Southeast of Eden
Hat tip to Gerald Vanderleun for providing a link to Ralph Peter's article in Parameters. Colonel Peters implicitly answers the misgivings of Tex DeAtkine in Iraq: anything short of disaster will be good enough, because the Middle East will always be a holding action. The real future lies in Africa and Latin America.
Our obsession with the Middle East is not just about oil. It’s about intellectual habit. We assign unparalleled strategic importance to the survival of the repugnant Saudi regime because that’s the way we’ve been doing things for half a century, despite the complete absence of political, cultural, or elementary human progress on the Arabian Peninsula. Certainly, the United States has genuine strategic interests between the Nile and the Indus, and the threats from the region’s apocalyptic terrorists and rogue regimes are as deadly as they are likely to be enduring.

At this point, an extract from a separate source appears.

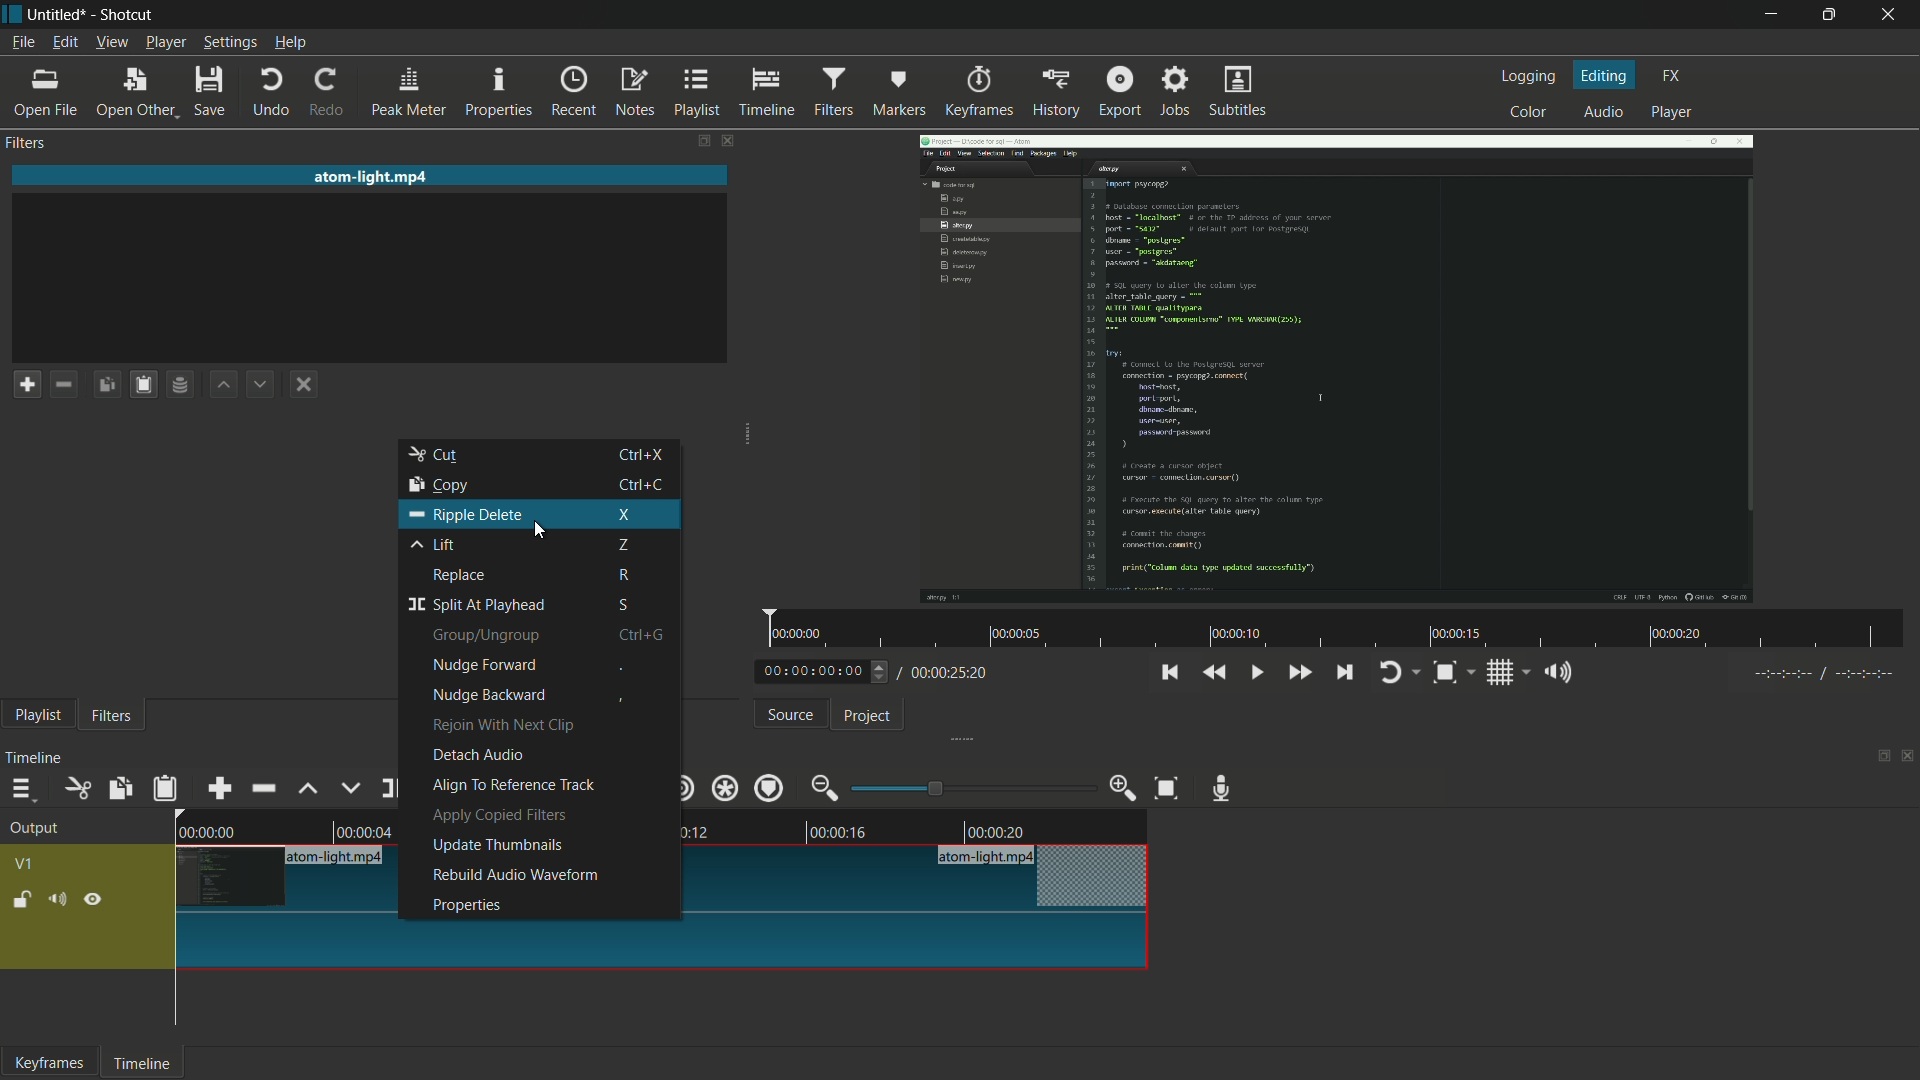 The height and width of the screenshot is (1080, 1920). Describe the element at coordinates (130, 15) in the screenshot. I see `app name` at that location.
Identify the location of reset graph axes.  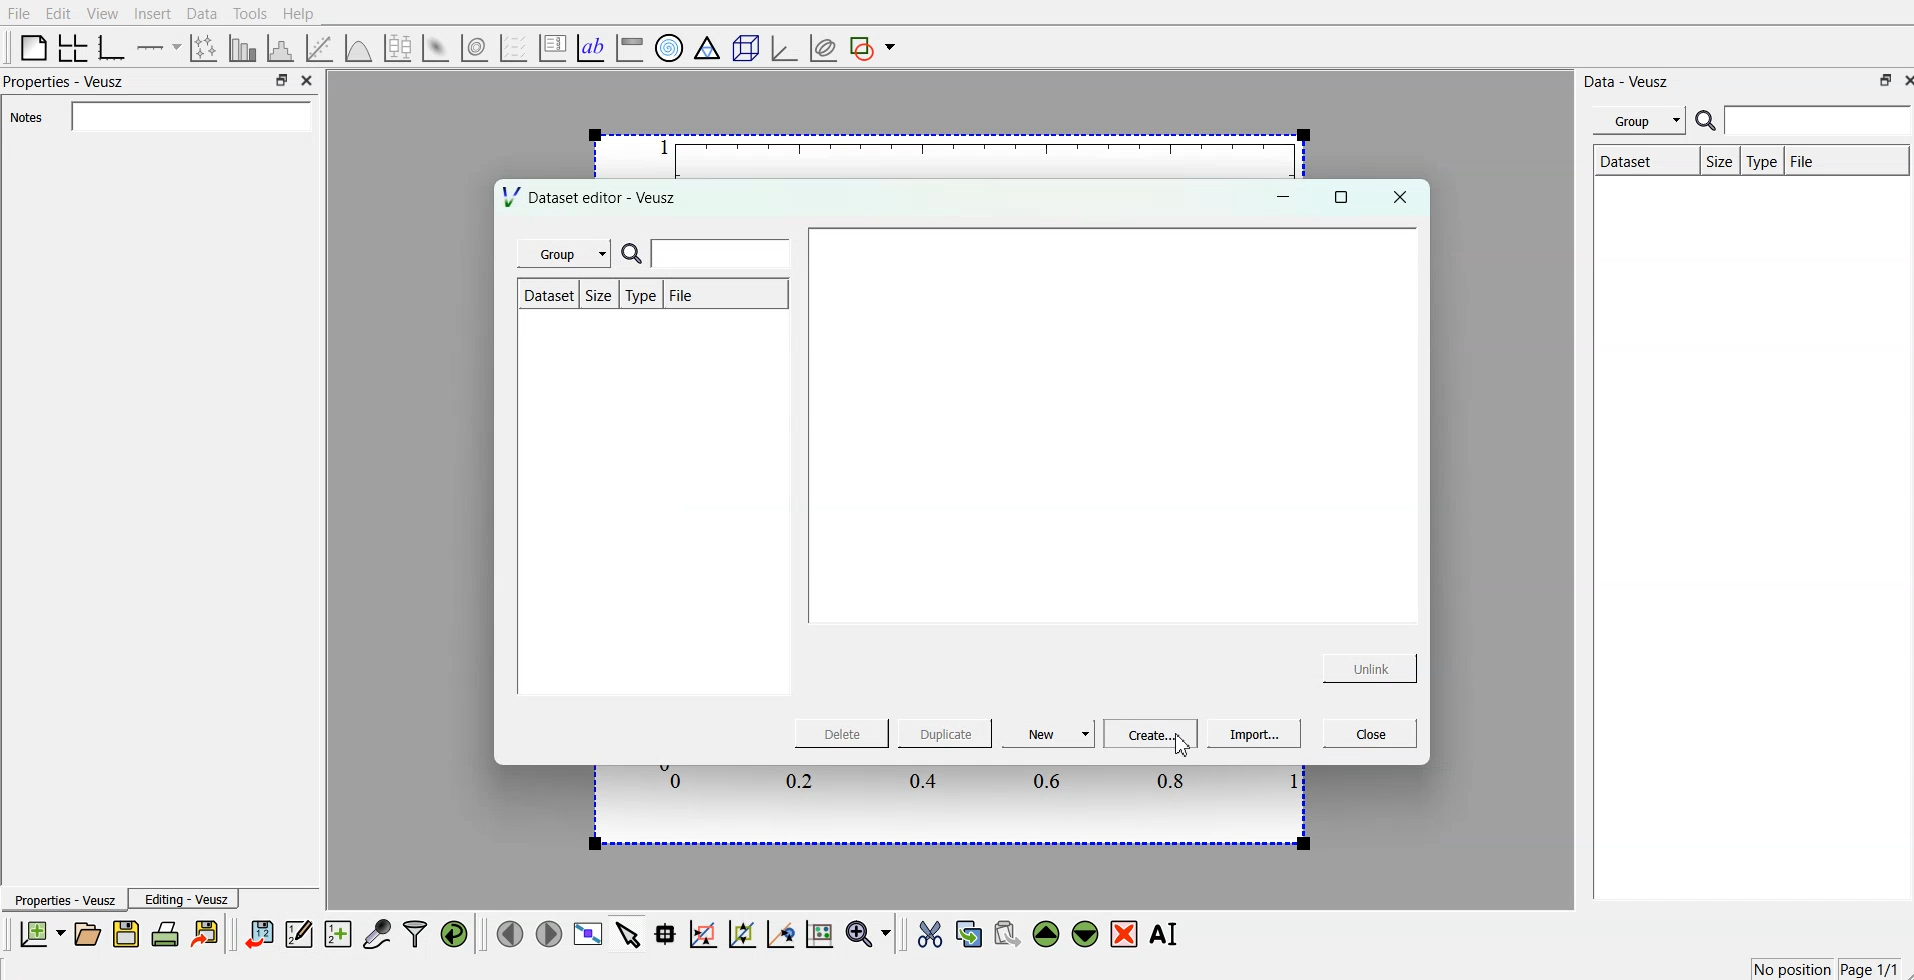
(821, 937).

But we must stop pretending there is a bright, magical solution for the darkest region on earth, if only we Americans could discover the formula. The Middle East will remain a strategic basket case beyond our lifetimes. We will need to remain engaged, but we must be careful not to be consumed. If you are looking for hope, look elsewhere.
Peters believes that we while can only hope to keep down weeds in the Middle East the only garden that will bloom lies south of the Rio Grande and below the Sahara. "Latin America’s family secret is that everybody really wants to be a gringo, though it dare not be said in public." So why not make it happen, by showing the Latin Americans how?
Latin Americans don’t want to Latinize the United States -- they want to Americanize their own countries by creating responsible governments, lawful economies, and social regimes that respect human rights and human dignity. Yet the United States shows greater respect for Saudi Arabia, a regime founded on the principle of religious intolerance that permits no political dissent, routinely abuses human rights, and denies the most elementary freedoms to its female citizens. It would be hard to design a more counterproductive, nearsighted foreign policy.
As for Africa, Peters suggests that much of its current trouble really springs from efforts to overthrow the second and hidden European colonization. "The first European conquest of Africa was accomplished with guns. The second European conquest was achieved through the inspiring rhetoric and practical folly of Marxism-Leninism and related theories of “rational” social organization. Today, Africans must achieve a third conquest of their continent by themselves, a liberation from the poisonous cant of their liberators." In his view, the entire continent is convulsed in a struggle against corrupt and tribalist elites who mask their primitive rapacity with French-accented Marxism and that it is in America's best interests to help them find their way.
All this is heady stuff and, in the main, true. But it is fraught with danger, for the torch of freedom can burn as well as warm; and the desert always bars the path to the Promised Land. Even as Sherman set his face towards the sea, he knew the risks. Nothing is so certain in hindsight as a wager won and nothing so definite in prospect except that a way -- some way -- must be tried.